### [TASK ITEM]
Restate the data word for word and leave the images out.

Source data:
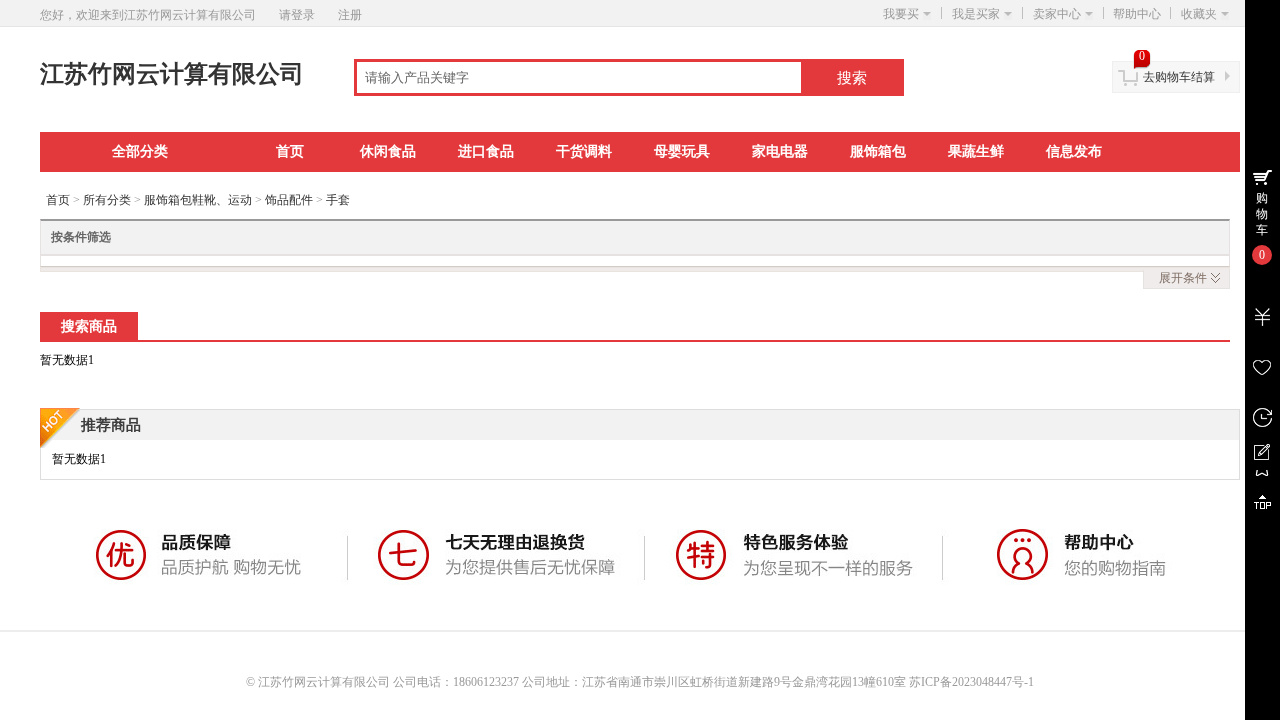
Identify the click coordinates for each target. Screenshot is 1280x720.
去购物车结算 (1179, 77)
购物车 (1262, 214)
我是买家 (976, 14)
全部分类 (140, 151)
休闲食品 (388, 151)
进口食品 (486, 151)
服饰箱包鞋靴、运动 (198, 200)
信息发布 (1074, 151)
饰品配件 (289, 200)
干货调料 (584, 151)
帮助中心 (1137, 14)
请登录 (297, 15)
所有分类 (107, 200)
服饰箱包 (878, 151)
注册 (350, 15)
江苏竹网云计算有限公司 (172, 74)
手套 (338, 200)
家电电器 (780, 151)
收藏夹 (1199, 14)
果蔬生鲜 (976, 151)
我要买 (901, 14)
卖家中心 (1057, 14)
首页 (290, 151)
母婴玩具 (682, 151)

### [EXERCISE OUTPUT]
Identify the click coordinates for each target. Screenshot is 1280x720.
去购物车结算 (1179, 77)
购物车 (1262, 214)
我是买家 (976, 14)
全部分类 (140, 151)
休闲食品 (388, 151)
进口食品 (486, 151)
服饰箱包鞋靴、运动 (198, 200)
信息发布 (1074, 151)
饰品配件 (289, 200)
干货调料 (584, 151)
帮助中心 (1137, 14)
请登录 (297, 15)
所有分类 (107, 200)
服饰箱包 (878, 151)
注册 (350, 15)
江苏竹网云计算有限公司 (172, 74)
手套 (338, 200)
家电电器 (780, 151)
收藏夹 (1199, 14)
果蔬生鲜 (976, 151)
我要买 (901, 14)
卖家中心 (1057, 14)
首页 (290, 151)
母婴玩具 (682, 151)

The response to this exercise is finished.